Speaking images. A novel framework for the automated self-description of artworks
Valentine Bernasconi, Gustavo Marfia

TL;DR
This paper introduces a framework that automatically creates explanatory videos of digitized artworks using AI models, enhancing accessibility and interpretation of cultural artifacts.
Contribution
It presents a novel open-source AI-based system for generating self-explaining artwork videos, combining face detection, text-to-speech, and animation models.
Findings
Automated video generation from digital artworks.

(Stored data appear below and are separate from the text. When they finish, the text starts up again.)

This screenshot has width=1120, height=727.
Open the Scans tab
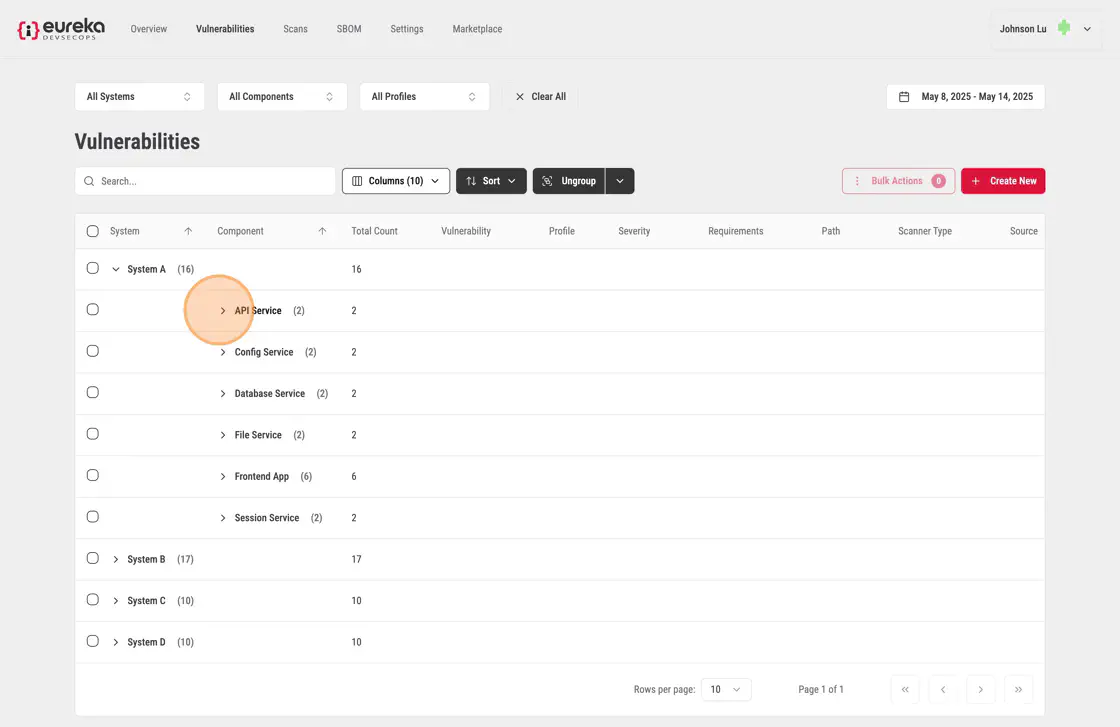pos(295,29)
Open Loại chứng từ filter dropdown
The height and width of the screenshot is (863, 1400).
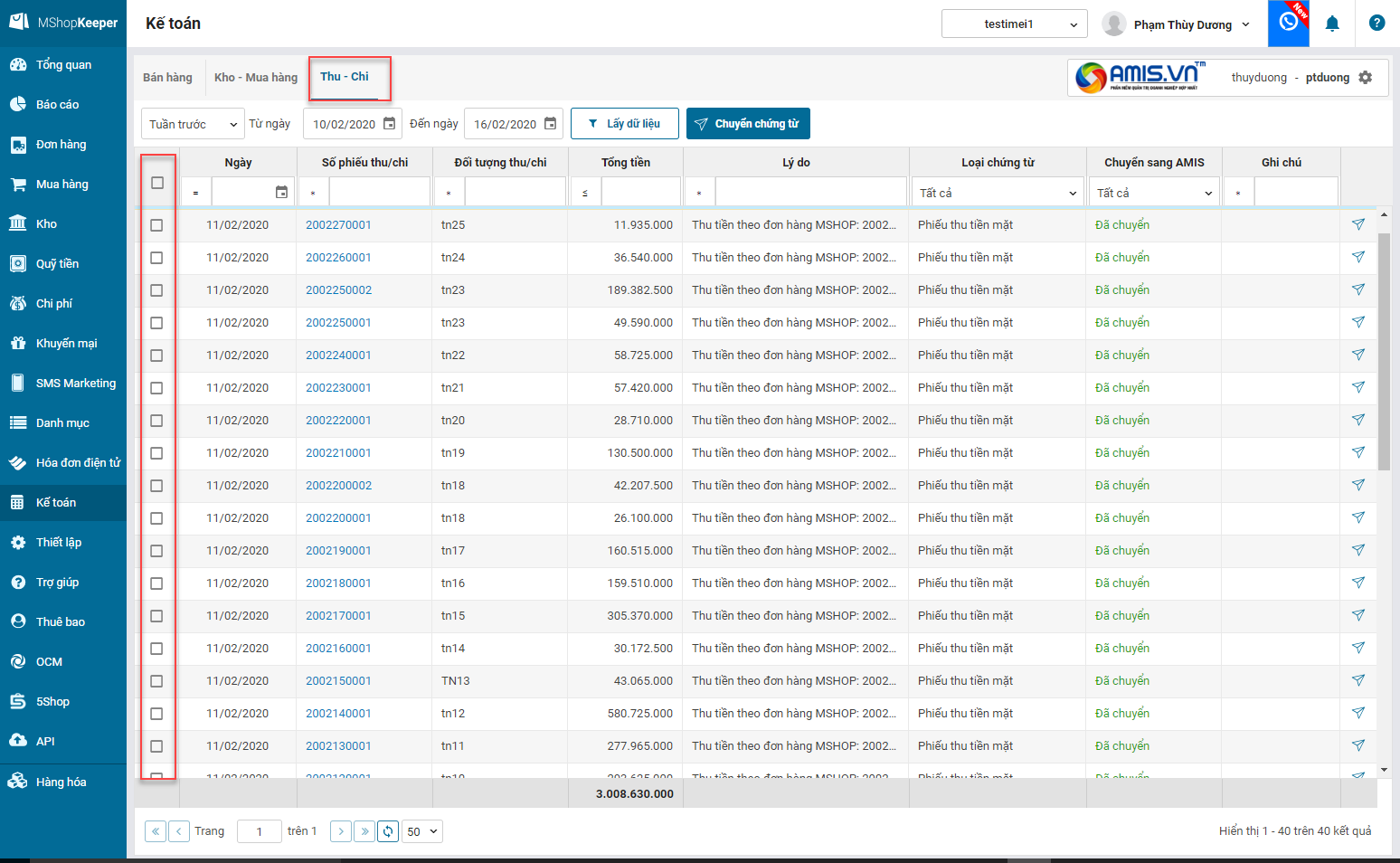click(997, 193)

Addresses cultural biases in AI models.
Explores educational and artistic applications.
Abstract
Recent breakthroughs in generative AI have opened the door to new research perspectives in the domain of art and cultural heritage, where a large number of artifacts have been digitized. There is a need for innovation to ease the access and highlight the content of digital collections. Such innovations develop into creative explorations of the digital image in relation to its malleability and contemporary interpretation, in confrontation to the original historical object. Based on the concept of the autonomous image, we propose a new framework towards the production of self-explaining cultural artifacts using open-source large-language, face detection, text-to-speech and audio-to-animation models. The goal is to start from a digitized artwork and to automatically assemble a short video of the latter where the main character animates to explain its content. The whole process questions…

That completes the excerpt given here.